How to import a corpus from EXMARaLDA

We will import an example corpus from the ANNIS demo corpus page, the so-called "dialog.demo" corpus, a sample from the BeMaTaC corpus.

  1. Go to https://corpus-tools.org/annis/corpora.html.
  2. Download the corpus named "dialog.demo" in the EXMARaLDA format.
  3. Unzip the file to a folder of your choice
  4. The folder will have a structure with the root corpus as folder and a single .exb file containing a document. The video file next to it will be linked with the document, but Hexatomic can not yet play video files.
dialog.demo/
├── dialog.demo.exb
└── dialog.demo.webm
  1. Choose the Import entry in the File menu.

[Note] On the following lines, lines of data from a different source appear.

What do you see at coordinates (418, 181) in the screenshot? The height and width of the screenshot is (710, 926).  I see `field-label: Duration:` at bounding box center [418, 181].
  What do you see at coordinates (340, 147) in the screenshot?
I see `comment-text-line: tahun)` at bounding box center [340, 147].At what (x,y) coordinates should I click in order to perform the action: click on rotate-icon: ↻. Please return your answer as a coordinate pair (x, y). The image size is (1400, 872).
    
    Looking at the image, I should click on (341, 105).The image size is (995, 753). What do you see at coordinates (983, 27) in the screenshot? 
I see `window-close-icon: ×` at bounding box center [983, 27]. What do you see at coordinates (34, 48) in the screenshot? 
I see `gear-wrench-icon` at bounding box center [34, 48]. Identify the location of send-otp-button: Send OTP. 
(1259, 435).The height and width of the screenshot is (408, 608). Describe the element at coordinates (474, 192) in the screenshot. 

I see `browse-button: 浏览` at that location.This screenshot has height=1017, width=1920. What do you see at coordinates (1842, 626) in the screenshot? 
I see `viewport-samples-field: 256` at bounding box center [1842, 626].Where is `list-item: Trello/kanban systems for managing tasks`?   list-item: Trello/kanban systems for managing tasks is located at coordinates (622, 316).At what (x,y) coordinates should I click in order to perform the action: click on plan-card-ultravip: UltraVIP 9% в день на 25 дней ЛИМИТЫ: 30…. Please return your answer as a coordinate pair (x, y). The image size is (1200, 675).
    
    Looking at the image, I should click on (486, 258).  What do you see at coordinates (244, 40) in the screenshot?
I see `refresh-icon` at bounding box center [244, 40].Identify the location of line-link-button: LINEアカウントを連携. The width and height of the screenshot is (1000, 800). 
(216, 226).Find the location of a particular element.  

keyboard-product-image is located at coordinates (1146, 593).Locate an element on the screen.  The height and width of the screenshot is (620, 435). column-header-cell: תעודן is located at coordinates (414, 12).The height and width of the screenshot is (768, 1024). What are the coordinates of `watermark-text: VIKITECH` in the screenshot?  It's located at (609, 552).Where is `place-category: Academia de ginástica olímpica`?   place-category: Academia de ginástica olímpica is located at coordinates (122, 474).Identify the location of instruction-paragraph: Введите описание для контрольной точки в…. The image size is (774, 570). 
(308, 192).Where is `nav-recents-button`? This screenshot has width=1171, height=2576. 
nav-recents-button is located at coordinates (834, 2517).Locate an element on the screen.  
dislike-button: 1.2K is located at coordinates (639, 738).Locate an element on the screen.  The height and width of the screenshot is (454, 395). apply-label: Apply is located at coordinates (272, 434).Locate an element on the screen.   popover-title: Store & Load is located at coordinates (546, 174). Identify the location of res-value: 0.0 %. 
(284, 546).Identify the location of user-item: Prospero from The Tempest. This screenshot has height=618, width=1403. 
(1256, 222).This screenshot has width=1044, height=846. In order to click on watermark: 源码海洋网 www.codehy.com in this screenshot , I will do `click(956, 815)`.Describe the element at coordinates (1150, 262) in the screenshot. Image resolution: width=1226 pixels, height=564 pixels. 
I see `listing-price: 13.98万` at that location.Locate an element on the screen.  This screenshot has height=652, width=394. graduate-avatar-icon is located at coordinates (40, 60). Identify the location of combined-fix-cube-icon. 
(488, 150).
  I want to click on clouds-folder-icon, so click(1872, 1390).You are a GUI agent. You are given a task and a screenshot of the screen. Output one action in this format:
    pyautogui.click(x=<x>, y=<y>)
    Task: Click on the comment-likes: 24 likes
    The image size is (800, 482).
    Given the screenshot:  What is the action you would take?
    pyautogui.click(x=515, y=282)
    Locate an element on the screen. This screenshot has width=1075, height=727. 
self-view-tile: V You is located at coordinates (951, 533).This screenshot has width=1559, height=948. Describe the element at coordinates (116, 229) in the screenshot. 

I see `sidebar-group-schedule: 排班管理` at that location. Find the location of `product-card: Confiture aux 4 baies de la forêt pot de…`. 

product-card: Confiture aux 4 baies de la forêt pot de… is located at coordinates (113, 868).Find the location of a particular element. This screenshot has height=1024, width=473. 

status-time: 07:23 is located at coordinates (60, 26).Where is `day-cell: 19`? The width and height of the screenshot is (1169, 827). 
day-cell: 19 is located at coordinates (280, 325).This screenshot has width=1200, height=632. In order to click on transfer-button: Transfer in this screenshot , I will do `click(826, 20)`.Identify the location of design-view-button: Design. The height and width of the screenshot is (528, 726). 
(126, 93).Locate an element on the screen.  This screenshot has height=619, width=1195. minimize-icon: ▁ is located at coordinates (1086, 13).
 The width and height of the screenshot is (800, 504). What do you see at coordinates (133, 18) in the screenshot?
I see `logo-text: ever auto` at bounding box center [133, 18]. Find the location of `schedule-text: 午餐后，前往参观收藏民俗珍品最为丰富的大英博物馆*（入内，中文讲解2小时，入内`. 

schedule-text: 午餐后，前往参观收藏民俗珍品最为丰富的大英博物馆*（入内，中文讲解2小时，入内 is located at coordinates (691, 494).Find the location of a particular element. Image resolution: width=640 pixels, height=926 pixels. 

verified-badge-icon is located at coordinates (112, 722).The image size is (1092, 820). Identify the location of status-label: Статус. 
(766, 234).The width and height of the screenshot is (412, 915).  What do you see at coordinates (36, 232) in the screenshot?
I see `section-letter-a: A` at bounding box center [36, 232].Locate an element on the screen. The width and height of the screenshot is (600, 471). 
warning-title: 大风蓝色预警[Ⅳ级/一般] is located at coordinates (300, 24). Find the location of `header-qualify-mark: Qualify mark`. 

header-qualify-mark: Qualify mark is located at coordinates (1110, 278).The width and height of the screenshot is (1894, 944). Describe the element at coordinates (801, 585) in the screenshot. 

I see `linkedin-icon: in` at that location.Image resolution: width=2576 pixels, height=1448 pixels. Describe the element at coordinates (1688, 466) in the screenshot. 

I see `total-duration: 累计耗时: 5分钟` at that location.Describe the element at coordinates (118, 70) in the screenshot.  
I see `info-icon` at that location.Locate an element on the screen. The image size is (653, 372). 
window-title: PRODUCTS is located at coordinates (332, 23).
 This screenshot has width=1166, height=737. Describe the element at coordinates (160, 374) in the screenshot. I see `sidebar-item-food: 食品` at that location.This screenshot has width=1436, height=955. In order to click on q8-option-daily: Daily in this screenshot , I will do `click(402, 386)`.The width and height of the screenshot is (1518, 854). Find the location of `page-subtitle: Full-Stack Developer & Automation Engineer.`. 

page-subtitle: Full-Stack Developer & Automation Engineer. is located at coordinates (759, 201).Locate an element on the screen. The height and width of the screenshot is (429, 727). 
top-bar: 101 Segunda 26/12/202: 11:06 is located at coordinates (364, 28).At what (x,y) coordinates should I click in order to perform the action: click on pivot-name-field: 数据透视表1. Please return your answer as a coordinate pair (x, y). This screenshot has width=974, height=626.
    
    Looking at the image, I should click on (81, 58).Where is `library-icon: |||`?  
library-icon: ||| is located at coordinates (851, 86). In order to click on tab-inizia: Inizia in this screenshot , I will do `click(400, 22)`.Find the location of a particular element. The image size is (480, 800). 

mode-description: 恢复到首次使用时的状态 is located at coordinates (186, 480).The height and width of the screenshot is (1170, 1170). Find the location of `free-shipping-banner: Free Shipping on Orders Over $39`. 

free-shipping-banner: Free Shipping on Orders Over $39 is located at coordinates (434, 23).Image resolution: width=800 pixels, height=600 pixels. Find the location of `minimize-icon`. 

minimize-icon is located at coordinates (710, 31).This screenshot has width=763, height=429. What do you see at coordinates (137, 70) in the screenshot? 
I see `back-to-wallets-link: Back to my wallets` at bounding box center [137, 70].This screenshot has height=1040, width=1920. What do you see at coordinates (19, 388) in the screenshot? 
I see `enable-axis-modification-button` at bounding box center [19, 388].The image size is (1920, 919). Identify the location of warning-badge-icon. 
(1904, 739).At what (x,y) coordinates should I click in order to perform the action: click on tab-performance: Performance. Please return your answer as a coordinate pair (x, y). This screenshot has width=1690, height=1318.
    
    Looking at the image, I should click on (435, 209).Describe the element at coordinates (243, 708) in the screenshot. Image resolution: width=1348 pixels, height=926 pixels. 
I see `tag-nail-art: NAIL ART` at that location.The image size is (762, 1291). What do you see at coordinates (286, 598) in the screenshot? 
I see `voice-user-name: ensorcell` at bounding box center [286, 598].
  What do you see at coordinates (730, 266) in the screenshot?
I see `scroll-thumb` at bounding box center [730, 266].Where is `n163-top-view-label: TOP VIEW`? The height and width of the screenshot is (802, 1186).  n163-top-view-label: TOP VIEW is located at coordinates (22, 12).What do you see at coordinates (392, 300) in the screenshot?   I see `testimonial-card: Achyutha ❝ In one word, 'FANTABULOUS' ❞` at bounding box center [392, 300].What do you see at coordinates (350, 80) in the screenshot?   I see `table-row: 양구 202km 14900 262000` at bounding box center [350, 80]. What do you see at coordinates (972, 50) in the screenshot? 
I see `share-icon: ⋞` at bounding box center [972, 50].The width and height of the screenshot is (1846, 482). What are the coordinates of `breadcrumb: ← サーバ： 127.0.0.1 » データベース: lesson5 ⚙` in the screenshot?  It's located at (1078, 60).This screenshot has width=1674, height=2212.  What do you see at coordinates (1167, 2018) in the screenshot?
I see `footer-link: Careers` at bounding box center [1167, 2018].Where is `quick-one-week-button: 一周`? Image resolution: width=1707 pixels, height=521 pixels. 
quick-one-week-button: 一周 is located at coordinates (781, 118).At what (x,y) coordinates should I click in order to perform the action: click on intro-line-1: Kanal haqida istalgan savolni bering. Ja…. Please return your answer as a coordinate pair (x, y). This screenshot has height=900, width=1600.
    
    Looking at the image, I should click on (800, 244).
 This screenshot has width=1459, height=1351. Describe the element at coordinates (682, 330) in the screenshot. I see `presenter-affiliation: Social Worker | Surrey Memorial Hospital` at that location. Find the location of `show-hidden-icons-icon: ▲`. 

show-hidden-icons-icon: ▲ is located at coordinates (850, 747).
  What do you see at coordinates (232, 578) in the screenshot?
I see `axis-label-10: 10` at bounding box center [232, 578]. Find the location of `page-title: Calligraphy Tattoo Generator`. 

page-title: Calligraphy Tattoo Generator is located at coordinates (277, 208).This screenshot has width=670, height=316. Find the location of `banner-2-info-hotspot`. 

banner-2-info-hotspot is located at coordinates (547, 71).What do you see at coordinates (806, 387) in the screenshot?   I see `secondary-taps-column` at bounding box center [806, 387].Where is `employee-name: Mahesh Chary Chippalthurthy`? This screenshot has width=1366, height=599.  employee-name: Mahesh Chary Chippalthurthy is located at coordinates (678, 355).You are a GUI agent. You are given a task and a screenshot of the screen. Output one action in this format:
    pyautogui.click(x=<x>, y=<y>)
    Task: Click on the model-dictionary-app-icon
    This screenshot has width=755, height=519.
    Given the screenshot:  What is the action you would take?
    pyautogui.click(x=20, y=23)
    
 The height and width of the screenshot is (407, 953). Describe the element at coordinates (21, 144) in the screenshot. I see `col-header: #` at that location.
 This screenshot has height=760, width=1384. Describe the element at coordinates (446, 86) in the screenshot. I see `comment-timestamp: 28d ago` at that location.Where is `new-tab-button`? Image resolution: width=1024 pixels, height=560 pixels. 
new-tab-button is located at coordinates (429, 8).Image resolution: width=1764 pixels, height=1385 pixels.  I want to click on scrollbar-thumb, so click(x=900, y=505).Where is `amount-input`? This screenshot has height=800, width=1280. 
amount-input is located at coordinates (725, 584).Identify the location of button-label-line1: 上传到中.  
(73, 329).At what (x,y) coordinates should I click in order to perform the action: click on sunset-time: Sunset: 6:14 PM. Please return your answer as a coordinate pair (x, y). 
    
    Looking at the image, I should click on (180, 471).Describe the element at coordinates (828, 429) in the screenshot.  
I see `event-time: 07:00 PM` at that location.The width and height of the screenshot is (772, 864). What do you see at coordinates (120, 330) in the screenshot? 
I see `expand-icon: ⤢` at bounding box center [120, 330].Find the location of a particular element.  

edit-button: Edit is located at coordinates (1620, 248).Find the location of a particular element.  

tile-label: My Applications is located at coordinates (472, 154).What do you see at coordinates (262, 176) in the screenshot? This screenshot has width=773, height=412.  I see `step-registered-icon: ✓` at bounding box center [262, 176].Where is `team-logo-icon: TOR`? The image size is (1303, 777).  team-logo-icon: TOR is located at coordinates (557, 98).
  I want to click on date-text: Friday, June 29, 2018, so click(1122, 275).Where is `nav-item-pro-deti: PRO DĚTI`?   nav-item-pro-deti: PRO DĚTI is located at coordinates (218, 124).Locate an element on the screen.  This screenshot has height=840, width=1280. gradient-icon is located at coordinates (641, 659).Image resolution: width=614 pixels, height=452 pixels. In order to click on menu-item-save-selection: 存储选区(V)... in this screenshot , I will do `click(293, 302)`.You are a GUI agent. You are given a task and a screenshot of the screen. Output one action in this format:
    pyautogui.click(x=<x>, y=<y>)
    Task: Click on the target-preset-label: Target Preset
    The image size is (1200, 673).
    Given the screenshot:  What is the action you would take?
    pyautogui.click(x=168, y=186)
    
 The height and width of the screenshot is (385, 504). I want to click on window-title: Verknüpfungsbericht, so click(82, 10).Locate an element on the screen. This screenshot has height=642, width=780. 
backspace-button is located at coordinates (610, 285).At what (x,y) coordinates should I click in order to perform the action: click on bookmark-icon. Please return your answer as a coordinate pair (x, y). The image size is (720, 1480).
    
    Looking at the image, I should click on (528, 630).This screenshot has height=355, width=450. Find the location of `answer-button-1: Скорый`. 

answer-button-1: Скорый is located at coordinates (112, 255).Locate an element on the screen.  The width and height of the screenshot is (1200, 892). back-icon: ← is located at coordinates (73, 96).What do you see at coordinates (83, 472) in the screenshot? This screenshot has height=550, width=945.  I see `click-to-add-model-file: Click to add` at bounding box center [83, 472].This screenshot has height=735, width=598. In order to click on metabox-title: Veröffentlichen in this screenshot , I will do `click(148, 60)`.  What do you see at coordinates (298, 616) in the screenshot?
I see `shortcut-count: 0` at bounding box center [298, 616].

  2. Click on the button with the ... caption and navigate to the unzipped dialog.demo folder. Then click on Next. Select a corpus folder in the import wizard
  3. The importer should correctly identify this corpus as "EXMARALDA format (*.exb)". Click on Finish to import the corpus. Format selection wizard step
  4. Expand the corpus structure in the "Corpus Structure" view and right-click on the "dialog.demo" document, select "Open with Grid Editor". Choose "phon0" as data source to show the token and span annotations for the first speaker. Grid editor with the openend document
  5. You can now continue to work with the imported data in the Grid Editor.